REPRESENTATIVE KERTTULA said she doesn't know what those
[parameters] are.
REPRESENTATIVE ROKEBERG suggested the question is whether to
draw a line there. He noted that the bill draws a line in that
these expenditures - both the services and the capital
investment - must be made [for a tax year beginning] after
December 31, 2002. He pointed out that [the date] is another
question: why not say 2003, for example? He also noted that
Mr. Barnes had gotten his attention when he mentioned coal bed
methane. He remarked:
That's kind of the problem here. If we know the
reservoir gas is there, we may not know if it's
commercially producible. And, as he's pointed out,
it's market conditions. So what we need here is a
bill that's going to be applicable ... for all those
situations. So, what is our intention here? ... What
if they found an "elephant" gas field? ... If they
found an elephant gas field, that's exactly what this
bill's all about, so we shouldn't feel bad about that,
because the ... ITC is limited to their investment
amount, not the long-term, provable reserves or
protections or net profits going to flow from that.
That's the point here, because the relationship is
between the ITC ... and what they've invested, not
what's being produced or the profit. Don't forget
that the state royalty and corporate taxes not offset
by the ITC, and other sources of revenues we'd have,
... even ELF [economic limit factor] may apply to that
particular production. So, therefore, ... we
shouldn't delimit the applicability of the credit
because you have a larger field.
Number 2252
REPRESENTATIVE ROKEBERG highlighted coal bed methane, for which
he suggested this type of bill will encourage development. He
explained, "We know it's there, but we don't know [whether] it's
going to be economically producible. And you really don't know
it until you get in there and spend the dollars to see if it
works." Noting that capital investment would vary, he proposed
that the credit would go up with the capital investment. He
added, "So I would venture to say, philosophically, you should
have ... the credit if you make the investments that produce the
gas." He acknowledged that [the bill] doesn't address whether
the amount produced would be large or small, but emphasized that
there is no credit for dry holes. He offered his understanding
that there must be successful commercial production to apply for
the credit.
Number 2306
REPRESENTATIVE KERTTULA said she agreed with the intent
expressed by Representative Rokeberg, as well as the idea behind
the bill. However, she again relayed her concern about the
possibility - especially if prices rise - that the state could
be allowing this [incentive for a reservoir that is already
known to be there].
Number 2342
REPRESENTATIVE FATE offered that a gas field has exploration;
development; and production, which won't occur without a market.
Development may take several "collecting lines": is that
production or development?
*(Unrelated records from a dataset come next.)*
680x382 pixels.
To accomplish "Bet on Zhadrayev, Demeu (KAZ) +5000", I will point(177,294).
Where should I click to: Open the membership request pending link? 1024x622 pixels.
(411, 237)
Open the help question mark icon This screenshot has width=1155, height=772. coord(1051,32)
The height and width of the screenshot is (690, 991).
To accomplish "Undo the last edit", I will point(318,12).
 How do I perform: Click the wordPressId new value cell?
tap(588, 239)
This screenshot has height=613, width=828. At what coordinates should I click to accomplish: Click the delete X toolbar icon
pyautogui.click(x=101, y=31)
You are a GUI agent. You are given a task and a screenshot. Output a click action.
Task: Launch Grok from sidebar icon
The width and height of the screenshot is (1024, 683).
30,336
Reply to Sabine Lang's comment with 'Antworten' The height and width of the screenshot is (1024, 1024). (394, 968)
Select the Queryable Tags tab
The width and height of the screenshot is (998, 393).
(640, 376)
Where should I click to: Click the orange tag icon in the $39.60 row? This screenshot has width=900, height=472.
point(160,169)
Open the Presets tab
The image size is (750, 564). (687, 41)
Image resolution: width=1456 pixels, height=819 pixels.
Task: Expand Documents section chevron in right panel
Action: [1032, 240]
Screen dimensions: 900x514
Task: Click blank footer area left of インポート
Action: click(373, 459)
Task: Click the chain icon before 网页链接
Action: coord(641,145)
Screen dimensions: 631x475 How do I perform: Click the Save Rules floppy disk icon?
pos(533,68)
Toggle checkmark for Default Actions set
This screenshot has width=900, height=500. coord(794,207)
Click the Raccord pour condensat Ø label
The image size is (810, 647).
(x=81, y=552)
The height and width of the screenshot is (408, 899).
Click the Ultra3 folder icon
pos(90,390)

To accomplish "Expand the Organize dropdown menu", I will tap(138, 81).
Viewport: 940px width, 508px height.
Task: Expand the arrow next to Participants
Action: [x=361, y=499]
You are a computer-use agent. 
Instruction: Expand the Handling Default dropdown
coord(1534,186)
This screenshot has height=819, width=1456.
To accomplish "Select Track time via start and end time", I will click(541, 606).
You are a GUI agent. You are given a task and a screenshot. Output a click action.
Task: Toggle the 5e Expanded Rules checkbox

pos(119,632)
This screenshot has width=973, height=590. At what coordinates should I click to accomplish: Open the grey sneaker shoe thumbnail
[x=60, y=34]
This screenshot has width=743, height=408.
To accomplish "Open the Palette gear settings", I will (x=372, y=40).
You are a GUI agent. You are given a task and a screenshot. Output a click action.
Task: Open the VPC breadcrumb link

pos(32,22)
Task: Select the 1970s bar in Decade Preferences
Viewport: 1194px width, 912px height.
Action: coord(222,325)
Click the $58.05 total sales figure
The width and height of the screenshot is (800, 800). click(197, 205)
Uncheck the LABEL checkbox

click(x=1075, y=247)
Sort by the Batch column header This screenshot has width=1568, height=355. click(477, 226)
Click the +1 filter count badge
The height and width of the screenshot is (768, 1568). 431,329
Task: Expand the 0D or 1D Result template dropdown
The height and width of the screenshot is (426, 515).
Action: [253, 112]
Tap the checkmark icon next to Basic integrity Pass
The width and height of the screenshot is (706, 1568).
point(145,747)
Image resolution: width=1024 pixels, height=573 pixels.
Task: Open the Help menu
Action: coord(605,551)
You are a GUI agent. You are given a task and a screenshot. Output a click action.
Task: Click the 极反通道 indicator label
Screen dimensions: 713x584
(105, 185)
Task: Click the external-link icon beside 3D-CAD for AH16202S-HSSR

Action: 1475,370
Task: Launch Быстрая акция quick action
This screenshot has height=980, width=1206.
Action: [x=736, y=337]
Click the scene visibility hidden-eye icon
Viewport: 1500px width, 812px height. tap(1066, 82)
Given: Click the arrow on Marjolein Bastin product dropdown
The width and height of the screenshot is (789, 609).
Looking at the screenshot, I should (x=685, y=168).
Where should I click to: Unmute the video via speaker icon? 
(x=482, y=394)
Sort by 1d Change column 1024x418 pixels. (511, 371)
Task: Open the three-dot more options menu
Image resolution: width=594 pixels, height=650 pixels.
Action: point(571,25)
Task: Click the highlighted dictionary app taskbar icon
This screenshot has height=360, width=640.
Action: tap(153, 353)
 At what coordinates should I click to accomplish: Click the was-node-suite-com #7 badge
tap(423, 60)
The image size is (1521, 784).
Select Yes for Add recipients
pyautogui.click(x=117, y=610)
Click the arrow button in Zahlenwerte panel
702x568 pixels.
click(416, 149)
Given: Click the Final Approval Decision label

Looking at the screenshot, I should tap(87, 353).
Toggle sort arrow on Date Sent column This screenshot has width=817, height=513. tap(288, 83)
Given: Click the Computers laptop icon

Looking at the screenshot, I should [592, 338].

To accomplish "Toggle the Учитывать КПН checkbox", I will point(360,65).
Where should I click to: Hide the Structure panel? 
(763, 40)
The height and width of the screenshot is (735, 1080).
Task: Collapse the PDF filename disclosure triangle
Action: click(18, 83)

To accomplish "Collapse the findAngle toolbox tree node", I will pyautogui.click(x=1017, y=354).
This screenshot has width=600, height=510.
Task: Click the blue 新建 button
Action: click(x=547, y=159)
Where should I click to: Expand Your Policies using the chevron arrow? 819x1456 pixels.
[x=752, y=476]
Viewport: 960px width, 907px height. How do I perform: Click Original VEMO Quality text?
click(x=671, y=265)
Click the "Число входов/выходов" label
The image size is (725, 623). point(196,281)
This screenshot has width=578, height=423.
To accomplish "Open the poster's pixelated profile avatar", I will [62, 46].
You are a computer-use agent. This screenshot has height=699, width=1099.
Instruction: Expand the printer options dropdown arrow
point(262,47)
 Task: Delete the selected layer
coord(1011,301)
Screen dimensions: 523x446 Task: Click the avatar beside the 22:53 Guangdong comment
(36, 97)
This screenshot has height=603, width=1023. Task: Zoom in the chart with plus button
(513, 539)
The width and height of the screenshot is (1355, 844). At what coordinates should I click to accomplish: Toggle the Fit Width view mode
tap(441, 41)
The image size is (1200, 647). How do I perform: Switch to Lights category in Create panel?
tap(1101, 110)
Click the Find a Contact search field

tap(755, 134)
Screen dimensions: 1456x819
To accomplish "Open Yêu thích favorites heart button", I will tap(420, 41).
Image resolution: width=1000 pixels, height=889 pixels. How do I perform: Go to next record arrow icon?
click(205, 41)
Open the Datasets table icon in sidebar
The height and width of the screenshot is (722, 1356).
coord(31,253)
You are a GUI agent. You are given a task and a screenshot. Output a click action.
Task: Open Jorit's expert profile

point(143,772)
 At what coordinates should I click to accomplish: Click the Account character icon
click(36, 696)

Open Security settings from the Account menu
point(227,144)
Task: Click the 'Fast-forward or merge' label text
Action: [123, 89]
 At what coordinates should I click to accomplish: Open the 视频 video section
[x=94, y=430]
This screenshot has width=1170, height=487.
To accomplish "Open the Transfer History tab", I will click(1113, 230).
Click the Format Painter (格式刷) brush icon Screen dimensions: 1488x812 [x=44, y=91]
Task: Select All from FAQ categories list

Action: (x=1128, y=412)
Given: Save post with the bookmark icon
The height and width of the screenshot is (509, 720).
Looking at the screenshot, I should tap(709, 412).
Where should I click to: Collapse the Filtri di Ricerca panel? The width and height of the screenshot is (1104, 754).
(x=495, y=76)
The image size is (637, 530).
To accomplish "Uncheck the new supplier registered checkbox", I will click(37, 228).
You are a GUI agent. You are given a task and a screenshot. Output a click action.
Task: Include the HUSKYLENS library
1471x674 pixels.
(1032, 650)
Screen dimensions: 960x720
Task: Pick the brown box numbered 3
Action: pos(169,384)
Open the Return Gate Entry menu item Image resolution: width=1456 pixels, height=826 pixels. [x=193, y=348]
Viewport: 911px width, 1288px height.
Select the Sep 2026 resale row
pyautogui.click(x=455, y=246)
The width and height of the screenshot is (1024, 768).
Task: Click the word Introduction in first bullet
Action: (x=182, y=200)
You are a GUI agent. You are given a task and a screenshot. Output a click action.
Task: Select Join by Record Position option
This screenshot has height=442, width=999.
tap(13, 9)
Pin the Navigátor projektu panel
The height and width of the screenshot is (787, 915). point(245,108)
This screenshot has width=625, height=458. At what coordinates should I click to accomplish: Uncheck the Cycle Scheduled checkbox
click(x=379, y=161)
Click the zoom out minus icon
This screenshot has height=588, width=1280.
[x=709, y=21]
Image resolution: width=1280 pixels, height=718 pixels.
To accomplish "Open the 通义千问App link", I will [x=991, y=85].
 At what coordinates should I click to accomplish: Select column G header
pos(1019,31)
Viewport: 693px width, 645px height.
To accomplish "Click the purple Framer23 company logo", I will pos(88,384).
If there is only one well, for
example, with only one gathering line to a main transportation
system, is that development or production? Representative Fate
said that in discussing some of this to come up with a good
bill, he'd tried to delineate exploration from development.
Within development comes delineation of the field, he said, as
well as ascertaining whether it will be "commercial," the market
price, and so forth; once those are established, there is
production - the stage at which it is transported and sold. He
said it was quite clear to him: production is "out here
somewhere and could not be taxed, because this is an incentive,
and you don't incentivize production; you do incentivize ...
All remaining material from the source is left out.